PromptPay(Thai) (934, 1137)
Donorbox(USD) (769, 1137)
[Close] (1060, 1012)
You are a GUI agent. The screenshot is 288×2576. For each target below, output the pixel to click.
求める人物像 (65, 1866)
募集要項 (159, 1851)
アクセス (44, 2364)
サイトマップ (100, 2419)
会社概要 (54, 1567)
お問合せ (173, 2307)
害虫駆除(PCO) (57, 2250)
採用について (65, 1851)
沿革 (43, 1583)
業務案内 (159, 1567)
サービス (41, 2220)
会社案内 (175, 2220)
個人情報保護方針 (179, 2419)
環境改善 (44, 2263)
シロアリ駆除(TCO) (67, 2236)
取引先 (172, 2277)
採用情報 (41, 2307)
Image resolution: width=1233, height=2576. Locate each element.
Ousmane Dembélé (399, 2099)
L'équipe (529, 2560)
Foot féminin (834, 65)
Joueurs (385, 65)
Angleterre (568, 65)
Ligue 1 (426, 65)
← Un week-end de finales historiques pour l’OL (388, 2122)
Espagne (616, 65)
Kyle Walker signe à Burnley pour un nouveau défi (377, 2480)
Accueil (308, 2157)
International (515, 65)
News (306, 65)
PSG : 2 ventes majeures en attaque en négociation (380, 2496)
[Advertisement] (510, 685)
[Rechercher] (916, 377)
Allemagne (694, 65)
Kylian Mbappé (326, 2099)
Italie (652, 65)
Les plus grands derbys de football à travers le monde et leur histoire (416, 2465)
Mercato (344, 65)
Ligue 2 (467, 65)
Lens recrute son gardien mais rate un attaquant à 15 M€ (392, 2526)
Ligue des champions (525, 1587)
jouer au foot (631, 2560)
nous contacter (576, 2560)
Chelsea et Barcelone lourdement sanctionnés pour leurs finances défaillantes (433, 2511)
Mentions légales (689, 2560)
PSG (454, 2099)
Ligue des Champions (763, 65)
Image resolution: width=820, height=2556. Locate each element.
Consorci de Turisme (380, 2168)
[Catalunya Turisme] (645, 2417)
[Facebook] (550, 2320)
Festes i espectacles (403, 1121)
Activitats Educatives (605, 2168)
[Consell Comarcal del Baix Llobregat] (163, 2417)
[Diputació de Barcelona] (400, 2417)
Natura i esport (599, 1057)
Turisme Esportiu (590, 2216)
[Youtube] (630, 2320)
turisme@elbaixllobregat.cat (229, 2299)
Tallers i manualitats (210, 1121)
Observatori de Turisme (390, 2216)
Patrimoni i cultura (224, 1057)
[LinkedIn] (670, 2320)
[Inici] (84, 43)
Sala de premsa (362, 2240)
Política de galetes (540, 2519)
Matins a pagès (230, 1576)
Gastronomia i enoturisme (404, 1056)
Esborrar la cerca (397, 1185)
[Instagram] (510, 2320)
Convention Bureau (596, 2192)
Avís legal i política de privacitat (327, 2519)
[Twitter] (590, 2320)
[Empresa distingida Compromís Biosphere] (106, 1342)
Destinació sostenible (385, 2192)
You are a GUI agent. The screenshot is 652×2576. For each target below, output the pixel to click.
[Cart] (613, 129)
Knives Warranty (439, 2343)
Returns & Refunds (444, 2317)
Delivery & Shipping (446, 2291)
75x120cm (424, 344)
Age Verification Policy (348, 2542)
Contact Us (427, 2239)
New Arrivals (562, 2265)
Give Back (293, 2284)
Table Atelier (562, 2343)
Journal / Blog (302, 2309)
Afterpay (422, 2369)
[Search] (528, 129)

--- Exercise goal ---
Return, word for word, the lines of the data above from the line with "l’OL (388, 2122)" through the line with "Consorci de Turisme (380, 2168)", inclusive.

--- Solution to this exercise ---
← Un week-end de finales historiques pour l’OL (388, 2122)
Espagne (616, 65)
Kyle Walker signe à Burnley pour un nouveau défi (377, 2480)
Accueil (308, 2157)
International (515, 65)
News (306, 65)
PSG : 2 ventes majeures en attaque en négociation (380, 2496)
[Advertisement] (510, 685)
[Rechercher] (916, 377)
Allemagne (694, 65)
Kylian Mbappé (326, 2099)
Italie (652, 65)
Les plus grands derbys de football à travers le monde et leur histoire (416, 2465)
Mercato (344, 65)
Ligue 2 (467, 65)
Lens recrute son gardien mais rate un attaquant à 15 M€ (392, 2526)
Ligue des champions (525, 1587)
jouer au foot (631, 2560)
nous contacter (576, 2560)
Chelsea et Barcelone lourdement sanctionnés pour leurs finances défaillantes (433, 2511)
Mentions légales (689, 2560)
PSG (454, 2099)
Ligue des Champions (763, 65)
Image resolution: width=820, height=2556. Locate each element.
Consorci de Turisme (380, 2168)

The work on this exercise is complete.